- [What you are asked to do]
The response consists of the lines from the start of the material below through the line holding "Open more options menu beside Читать button", repeated word for word and without pictures.

- [Raw data]
------

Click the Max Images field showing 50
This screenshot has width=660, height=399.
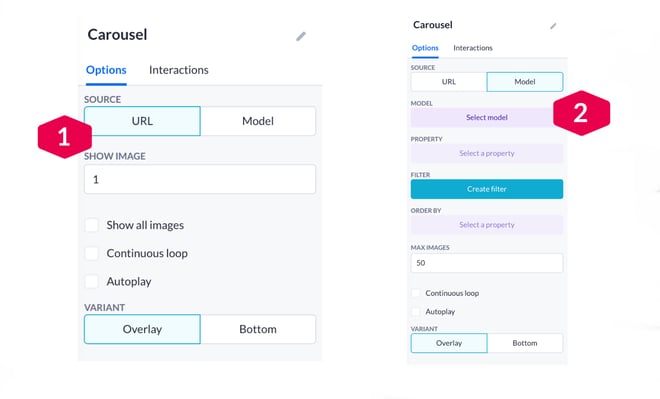[487, 263]
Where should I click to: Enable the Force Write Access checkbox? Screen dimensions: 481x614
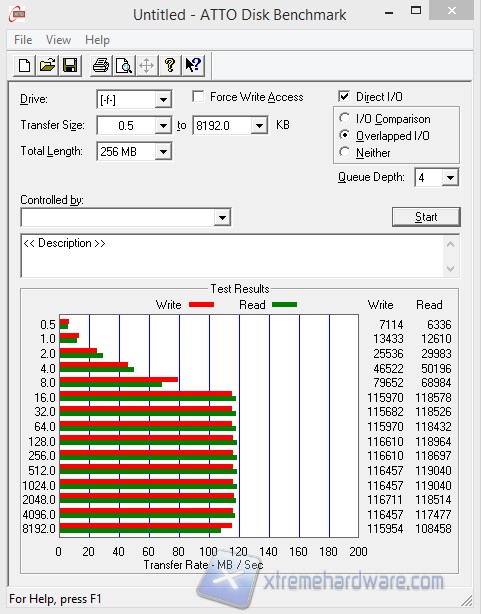(x=198, y=96)
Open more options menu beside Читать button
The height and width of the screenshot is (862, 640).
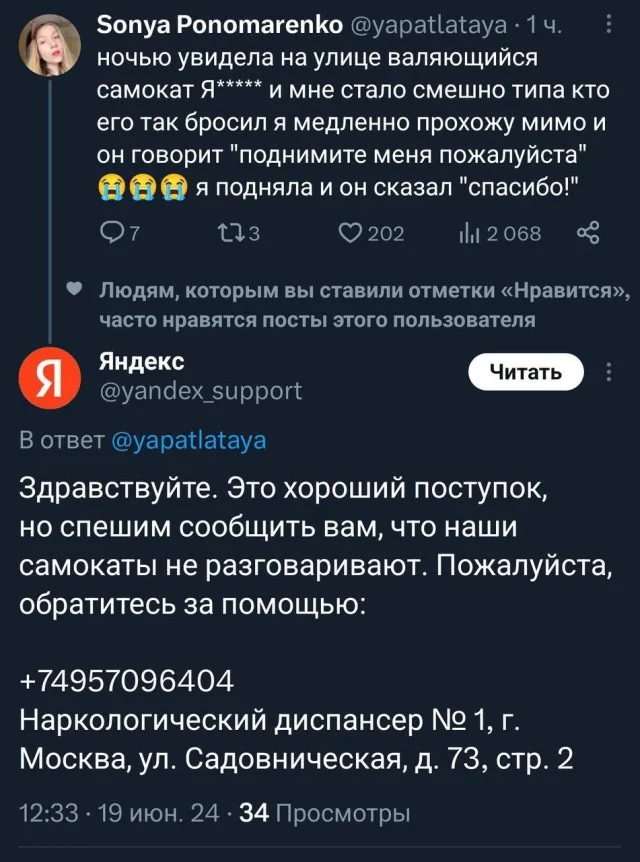611,373
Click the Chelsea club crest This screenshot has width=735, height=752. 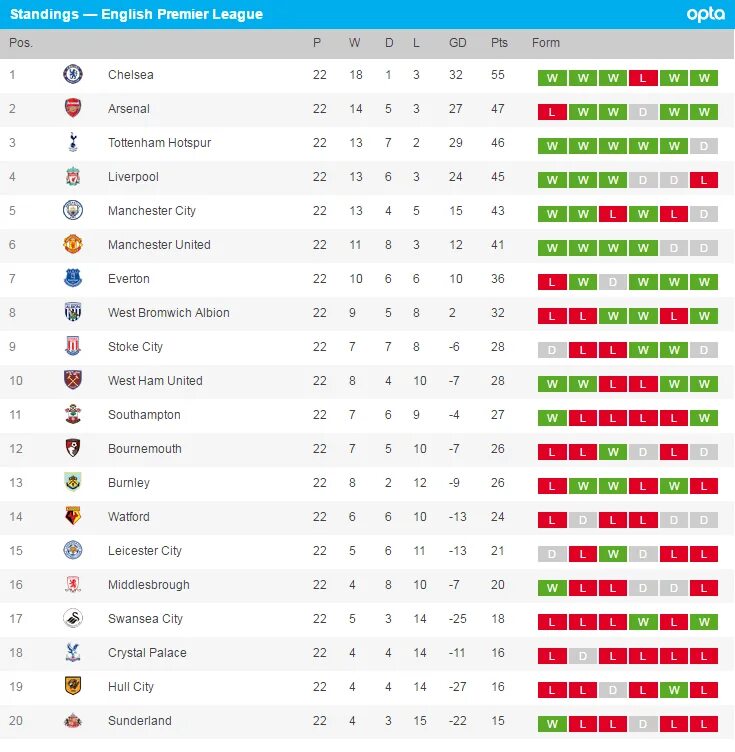(73, 74)
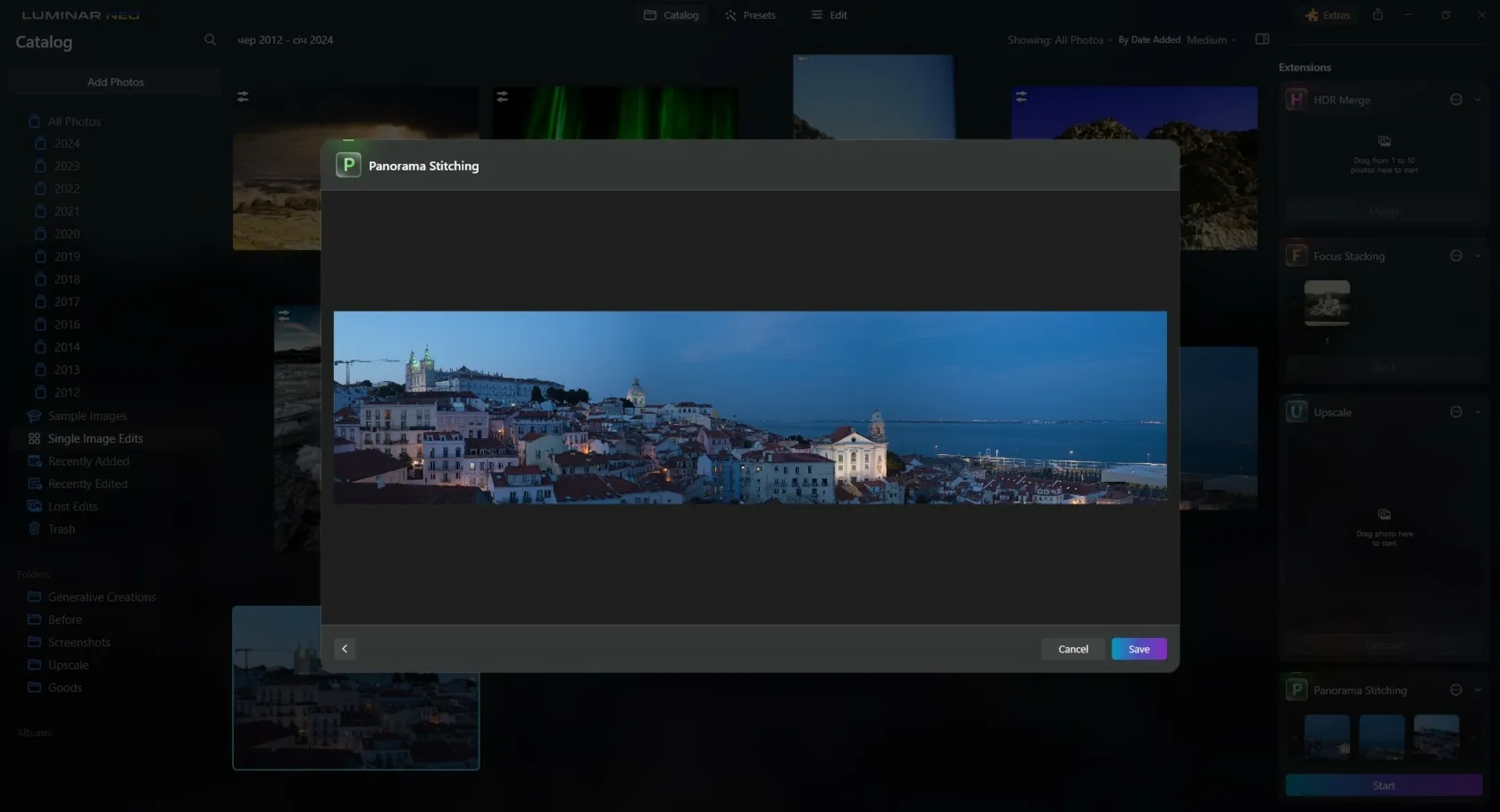Select the first thumbnail in Panorama Stitching panel
This screenshot has height=812, width=1500.
click(x=1327, y=736)
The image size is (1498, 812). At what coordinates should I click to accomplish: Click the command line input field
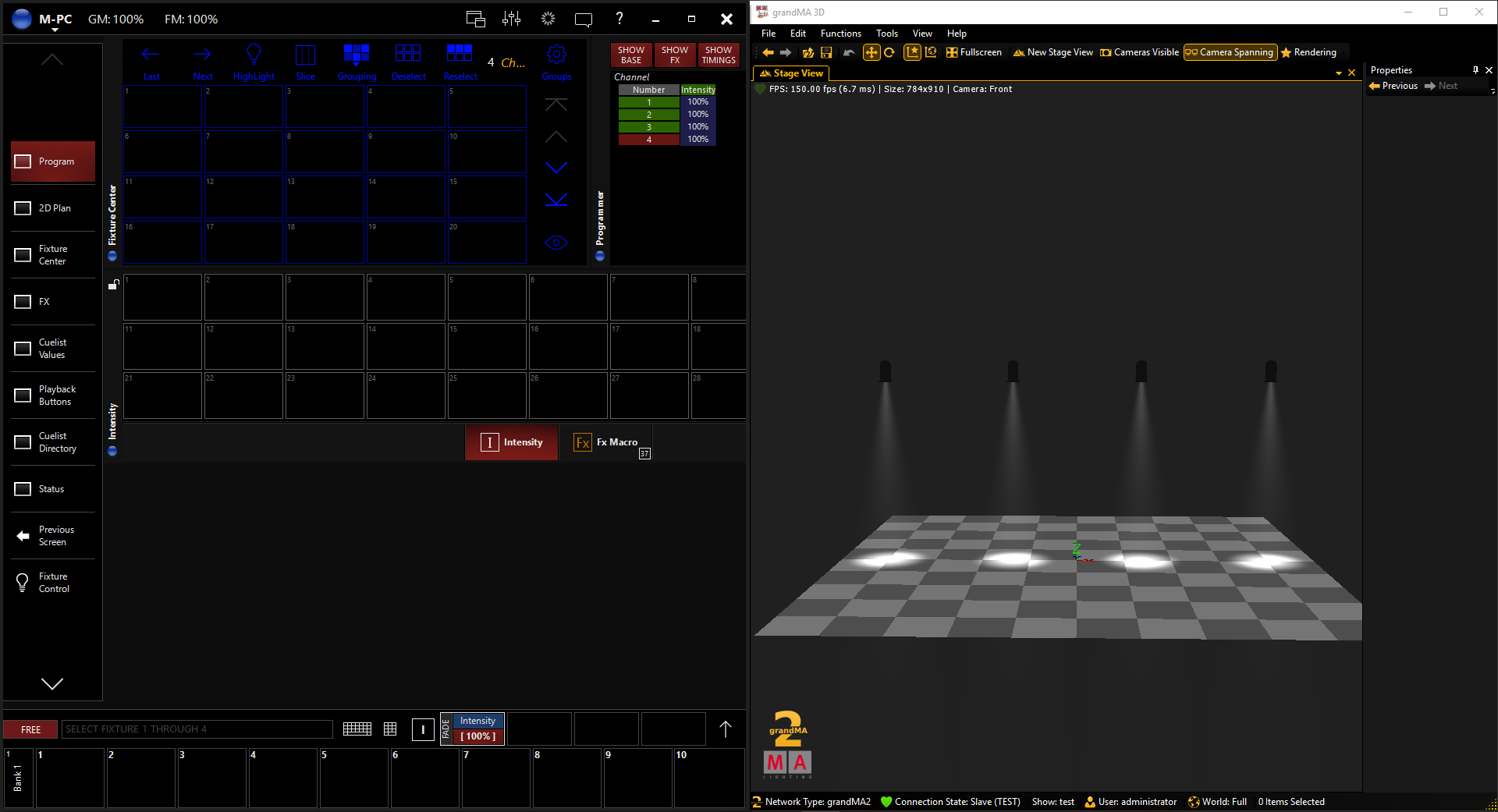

------

- [Task solution]
Click the Max Images field showing 50
This screenshot has width=660, height=399.
[487, 263]
Where should I click to: Enable the Force Write Access checkbox? Screen dimensions: 481x614
(x=198, y=96)
Open more options menu beside Читать button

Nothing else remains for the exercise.